Peggy came home with her two children. Just what I didn’t need—another house full of kids. She promised they’d behave. Well, sure! She beat the crap out of them and expected me to do the same. I couldn’t. How could anybody beat a kid that was five years old? Or any kid?
She sat around for a while, then took a full-time job waitressing. Now I’m Mr. Mom, dusting the furniture, cleaning the shitter and baby-sitting. It felt bad to take Peggy’s kids to the movies when my own divorced kids in Spokane were doing without.
We started having big fights again. Things got so bad, I would walk out the back door as she walked in the front. I just didn’t want to confront her anymore, except in bed. We still had good sex, but otherwise it was over. The ghosts would wake me up in the middle of the night and I’d find my hands around her neck. I realized that I got a big rush out of killing that girl and wouldn’t mind doing another one. This was crazy thinking and I knew it.
I had to get away from Portland and this house before I lost it completely. I was already crazy. A freak. I had nightmares about killing an innocent girl, woke up screaming from guilt and shame, and a few minutes later I would fantasize about doing it again.
In March, two months after the killing, I headed south on I-5 for a construction job in Sacramento. Approaching Rogue River, Oregon, I was thinking about kidnapping women for sex and maybe even killing again. I tried to push the idea out of my mind, but it jumped right back in. I thought about my old girlfriend Nancy Flowers that lived up in the woods, not far off the interstate. I’d met her at a truck stop at Mile Marker 161 in Oregon and stayed with her a few nights. She was forty-four—nine years older than me—good-looking, divorced, a swinger. She advertised herself to magazines and sold photos of herself in the nude. But I got her for free. She’d showed me where she kept her collection of pictures and her loose cash.

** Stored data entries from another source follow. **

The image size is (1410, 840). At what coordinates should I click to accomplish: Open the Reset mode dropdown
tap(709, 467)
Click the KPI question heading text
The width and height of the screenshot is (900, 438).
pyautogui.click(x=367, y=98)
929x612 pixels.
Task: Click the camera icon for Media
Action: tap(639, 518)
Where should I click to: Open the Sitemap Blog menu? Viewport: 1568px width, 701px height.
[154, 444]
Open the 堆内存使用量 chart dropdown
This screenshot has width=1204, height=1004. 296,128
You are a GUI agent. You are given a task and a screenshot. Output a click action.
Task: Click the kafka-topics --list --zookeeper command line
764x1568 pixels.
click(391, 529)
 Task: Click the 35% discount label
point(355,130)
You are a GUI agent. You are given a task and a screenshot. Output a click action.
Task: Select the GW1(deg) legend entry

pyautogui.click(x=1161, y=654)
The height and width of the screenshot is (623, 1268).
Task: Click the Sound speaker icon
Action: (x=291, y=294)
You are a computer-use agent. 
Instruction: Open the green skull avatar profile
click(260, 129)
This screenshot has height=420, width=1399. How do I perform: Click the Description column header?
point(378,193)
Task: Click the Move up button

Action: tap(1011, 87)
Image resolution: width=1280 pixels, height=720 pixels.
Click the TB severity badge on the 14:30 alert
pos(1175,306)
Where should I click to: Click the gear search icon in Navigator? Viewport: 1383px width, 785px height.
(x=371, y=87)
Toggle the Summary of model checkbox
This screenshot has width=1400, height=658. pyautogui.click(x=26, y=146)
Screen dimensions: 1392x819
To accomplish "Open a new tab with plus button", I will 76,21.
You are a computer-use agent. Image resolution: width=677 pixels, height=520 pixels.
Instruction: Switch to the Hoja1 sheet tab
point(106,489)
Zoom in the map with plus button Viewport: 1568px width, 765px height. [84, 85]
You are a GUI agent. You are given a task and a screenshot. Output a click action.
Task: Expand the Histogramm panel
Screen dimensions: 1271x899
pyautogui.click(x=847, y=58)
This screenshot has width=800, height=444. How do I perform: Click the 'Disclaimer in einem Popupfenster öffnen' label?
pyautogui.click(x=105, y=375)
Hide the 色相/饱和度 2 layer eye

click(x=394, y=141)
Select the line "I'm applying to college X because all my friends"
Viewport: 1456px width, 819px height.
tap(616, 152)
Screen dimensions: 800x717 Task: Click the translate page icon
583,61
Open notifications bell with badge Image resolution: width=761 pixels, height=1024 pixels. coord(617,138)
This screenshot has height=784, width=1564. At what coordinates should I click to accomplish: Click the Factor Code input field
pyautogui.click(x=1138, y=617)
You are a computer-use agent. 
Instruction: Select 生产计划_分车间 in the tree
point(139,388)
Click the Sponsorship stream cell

As I drove, my mind ran wild with the possibilities. Maybe she wouldn’t make me welcome. What difference did it make? If she gave me trouble, I might grab her and put her away for good. Then I’d take her money. I was pissed at the world anyway. I tried to think straight, but I couldn’t. I was starting to be afraid of what I’d become.
The closer I got to her house, the harder my penis got. I thought about enslaving her for a few days. I felt her presence as I approached her door. I felt her softness as if she was already hugging me.
I knocked, and nobody answered. I found her spare key under the rock where she kept it and let myself in.
The place was empty. I smelt something a little off, like a rat died in the walls. I could feel a woman’s presence. What the hell happened here?
I drove to the little market at the Y-junction and asked where Nancy was hanging out. They told me her ex-husband and another biker had paid her a little visit. One raped her while the other beat her to death with a crowbar. She died in the living room. A few weeks later the rapist ran his mouth and one of his friends ratted him out. They were in jail awaiting trial.
As I headed south, I thought, What a bummer. I might have killed Nancy myself if she’d been home. Everybody’s dying all around me. I’m seeing death everywhere. Where do I turn? What the hell, I killed Taunja Bennett and got away with it. I could kill anybody. It’s up to me. It was a heavy thought.